Все наши геологи разбрелись по маршрутам, а я поехал с геодезистами на их танке с тем, чтобы снять сети и по возможности увезти все наше рыбацкое имущество (лодку, так и не пригодившуюся бочку, сети и т. п.) поближе к лагерю — через два-три дня за нами должен быть вертолет.
По выезде из Тулай-Киряки Володя отцепил палатку и на вездеходе довез меня до места нашей рыбалки, благо тут всего три километра (пять минут ходу на машине). Попались в сеть нам четыре сижка, пара крупных хариусов и какой-то сумасшедший гольчик граммов в триста весом. Погрузили на вездеход все наше имущество и увезли к долине Фрамки. Хариусов я подарил нашим новым знакомым и научил, как сделать из них согудай. Я пожал всем парням руки, пожелал им удачи. Володя записал мой новосибирский адрес и телефон и еще раз извинился, что не может подбросить меня со всеми нашими шмотками до дому. Но прежде чем вездеход геодезистов ушел на северо-восток, Игорь успел поделиться со мной своими планами на будущее (хотя я вовсе не просил его об этом):
— Сибирь я уже знаю прилично, и Восточную, и Западную, и Центральную. Еще год-два — и мне тут делать нечего. Буду перебираться на Дальний Восток.

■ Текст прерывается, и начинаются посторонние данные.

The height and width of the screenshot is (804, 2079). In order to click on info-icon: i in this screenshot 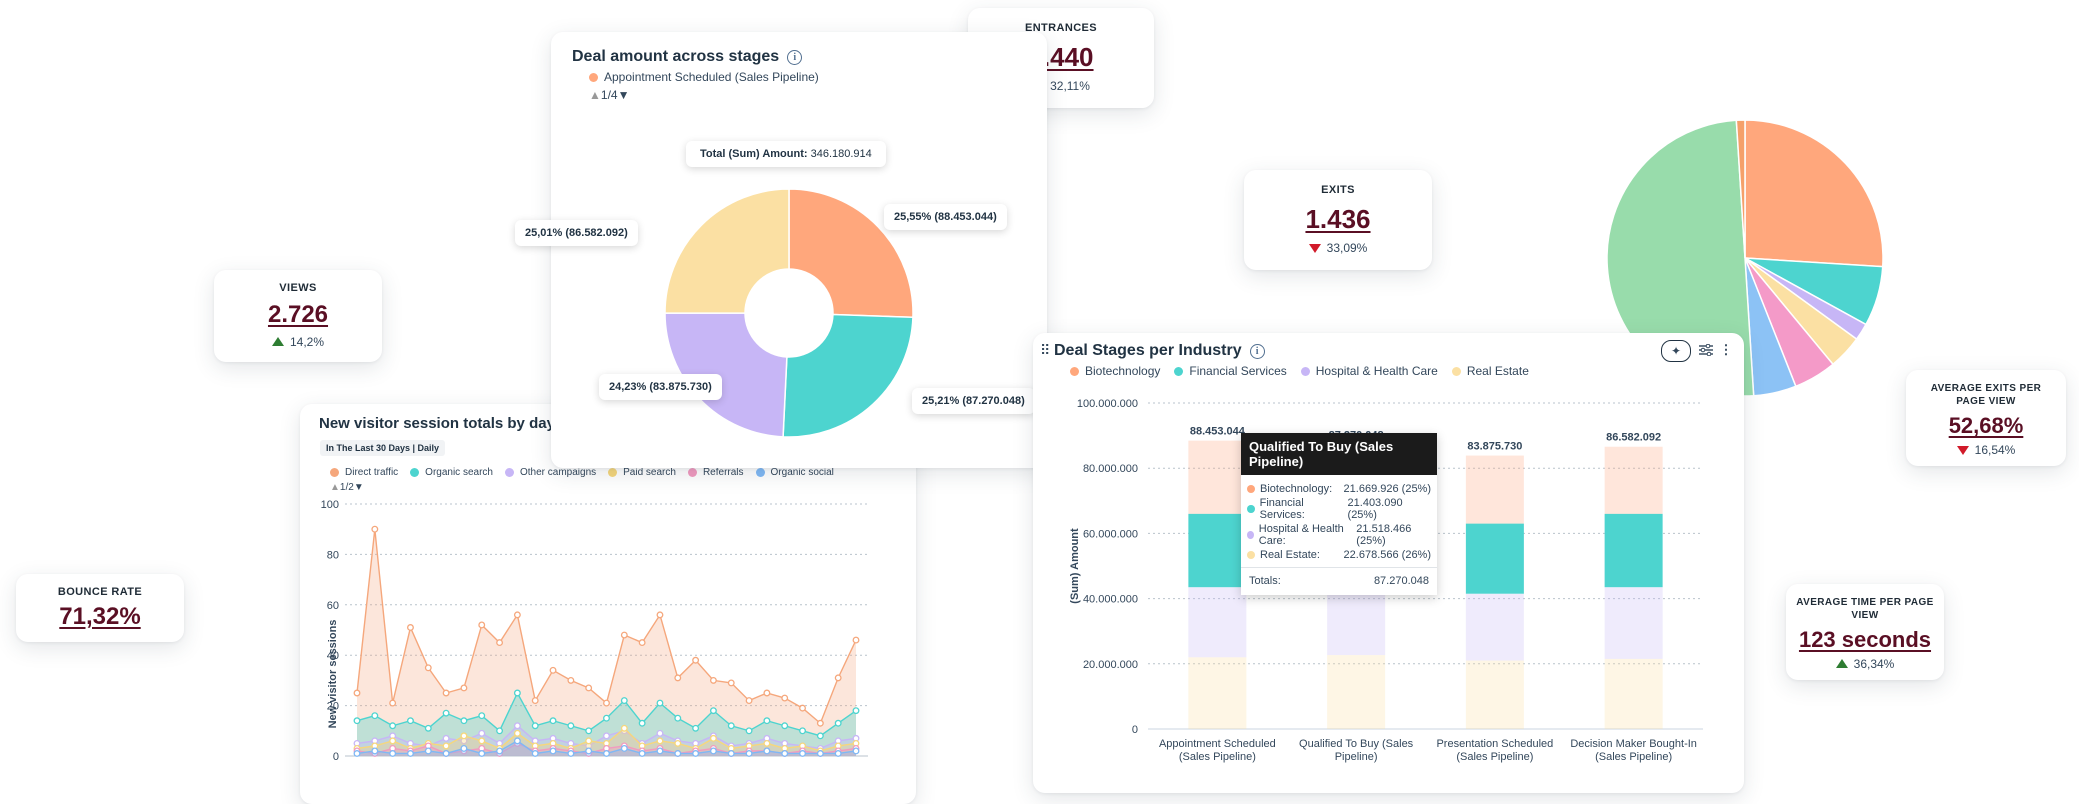, I will do `click(1257, 352)`.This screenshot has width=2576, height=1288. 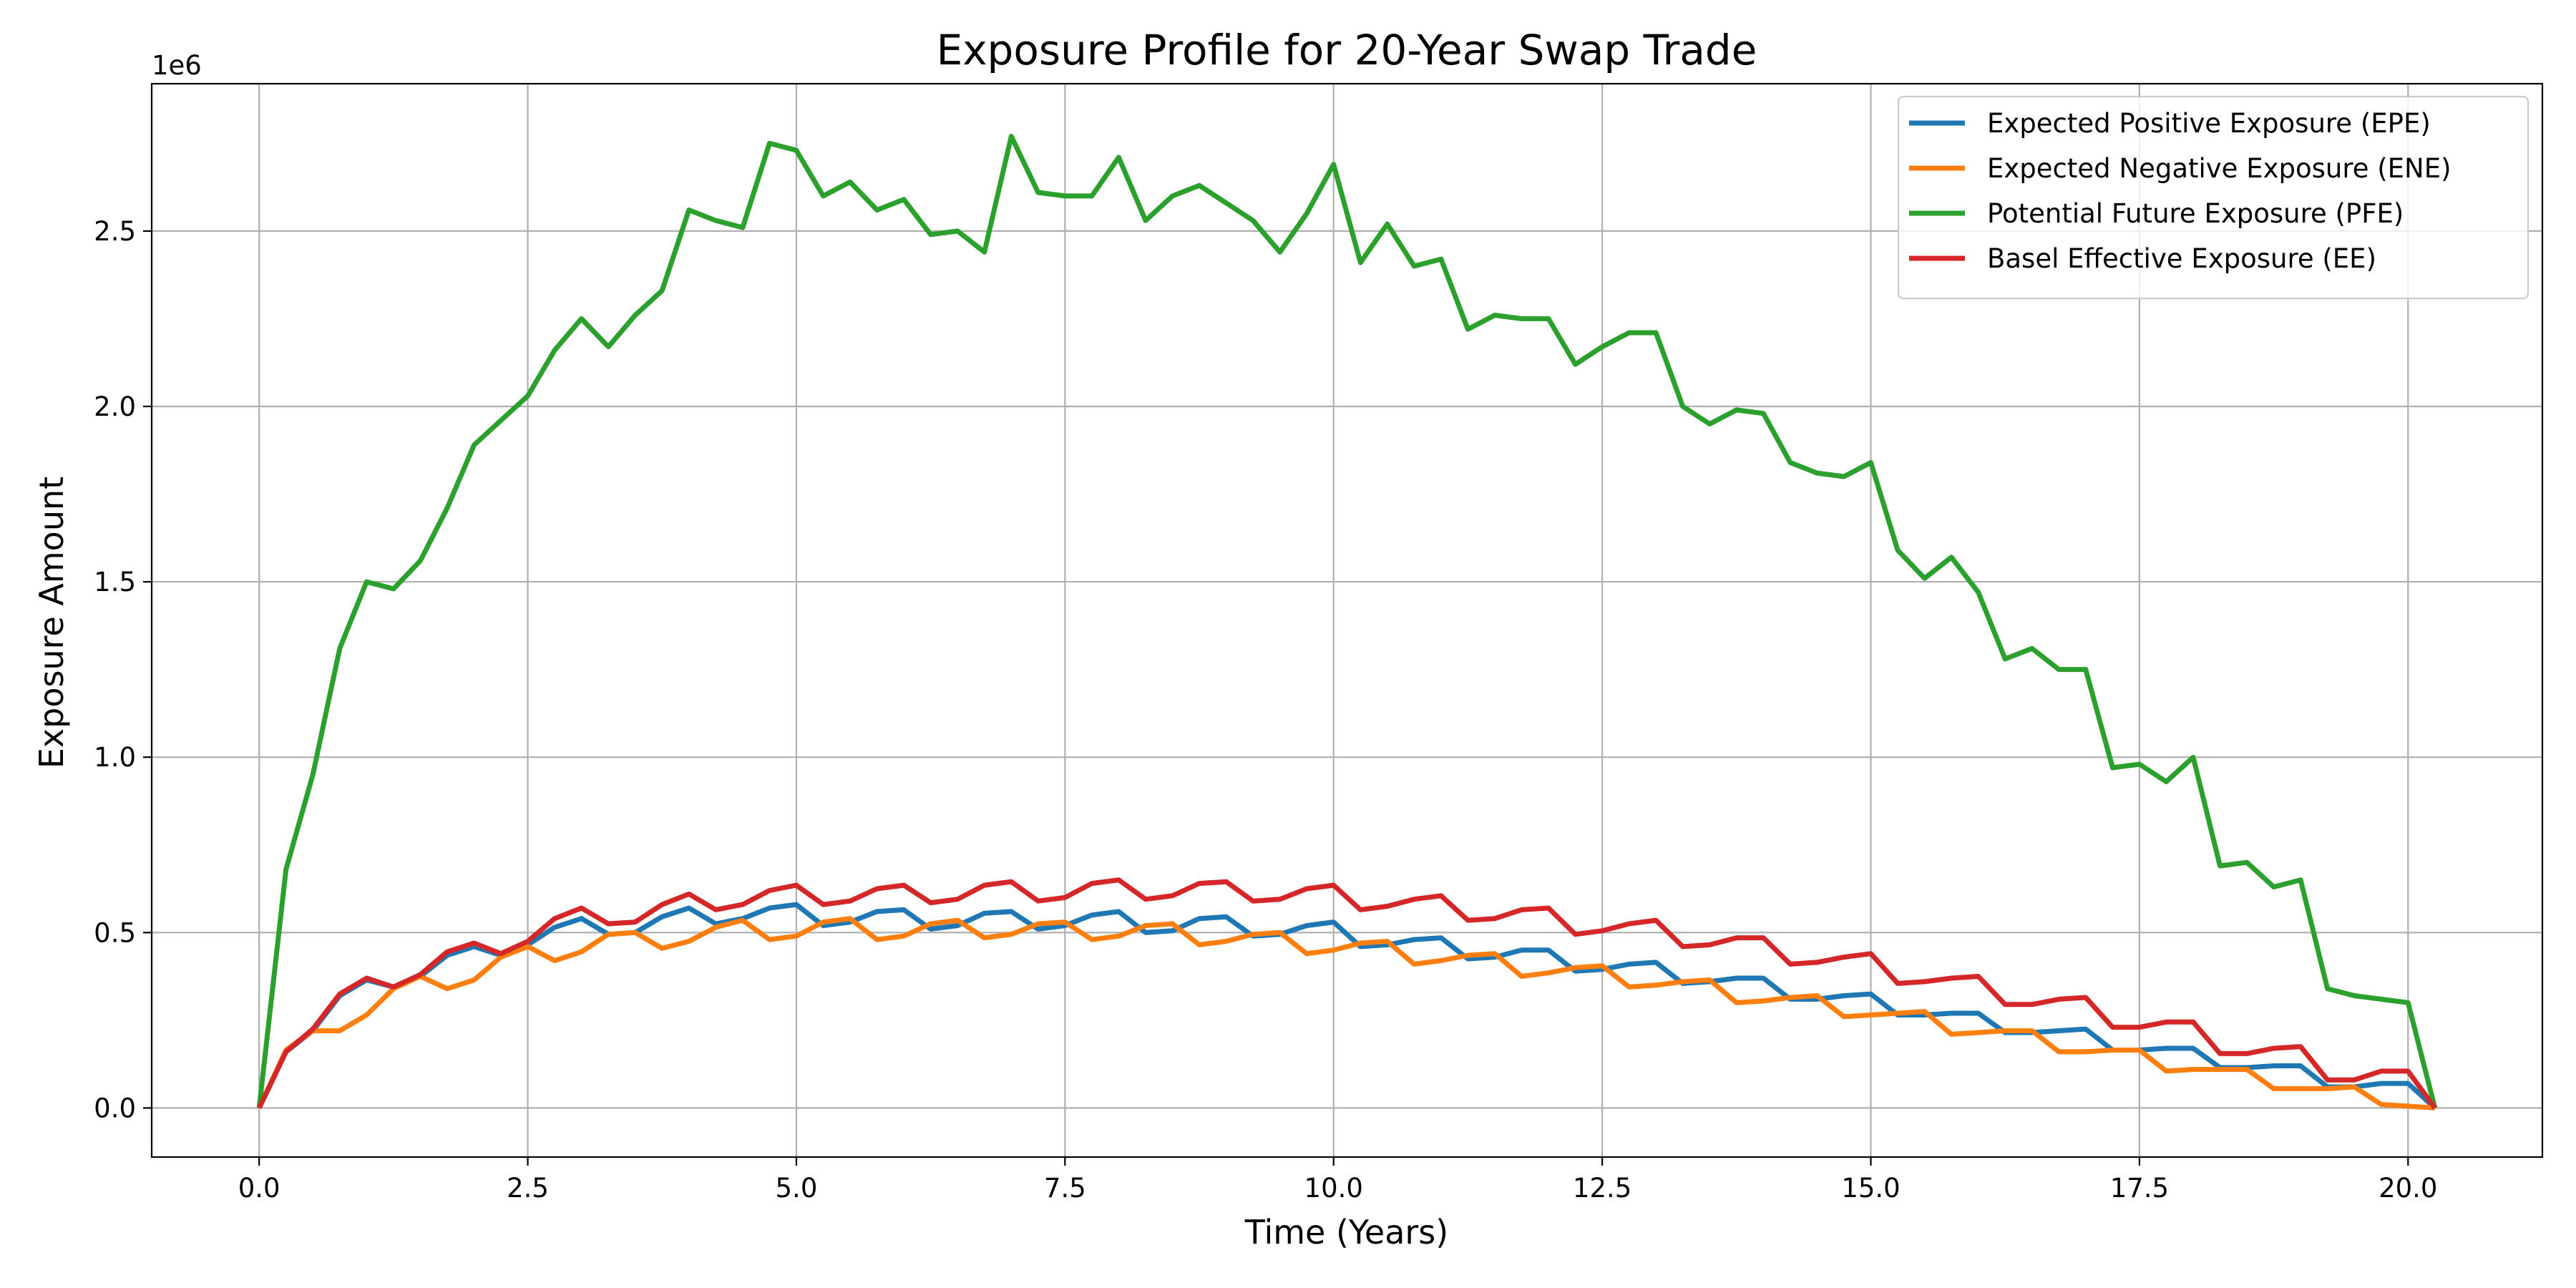 I want to click on y-axis-label: Exposure Amount, so click(x=51, y=623).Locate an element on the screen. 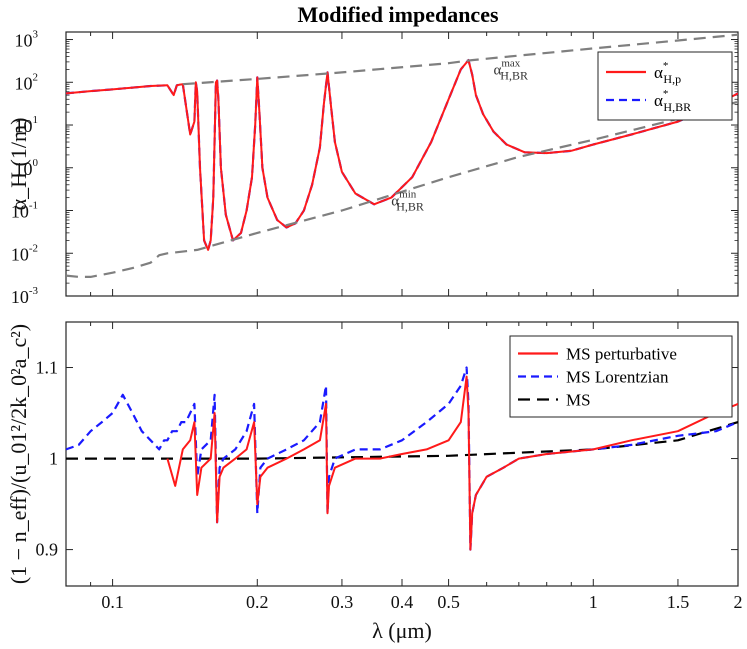  x-tick-label: 2 is located at coordinates (738, 602). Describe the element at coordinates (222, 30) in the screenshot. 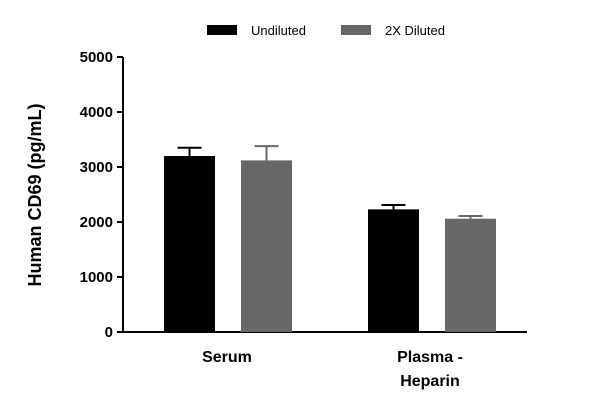

I see `legend-swatch-undiluted` at that location.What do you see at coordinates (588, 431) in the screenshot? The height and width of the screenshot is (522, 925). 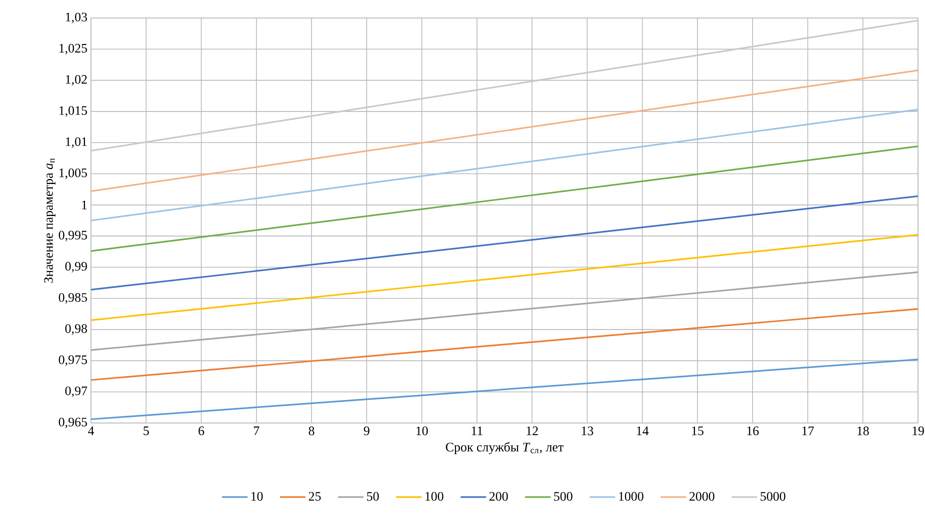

Вечером я сварил большую кастрюлю вкусного (я так думаю) утиного супу. Но когда я уже собрался подавать ее на стол, под ногу мне подвернулась пустая бутылка; я споткнулся, задел кастрюлю, она соскочила с примуса, и весь суп (кипевший ключом) вылился через мою правую руку наземь. Очень больно и очень обидно. Руку я быстро смазал растительным маслом, но здоровенный волдырь тем не менее уже успел образоваться.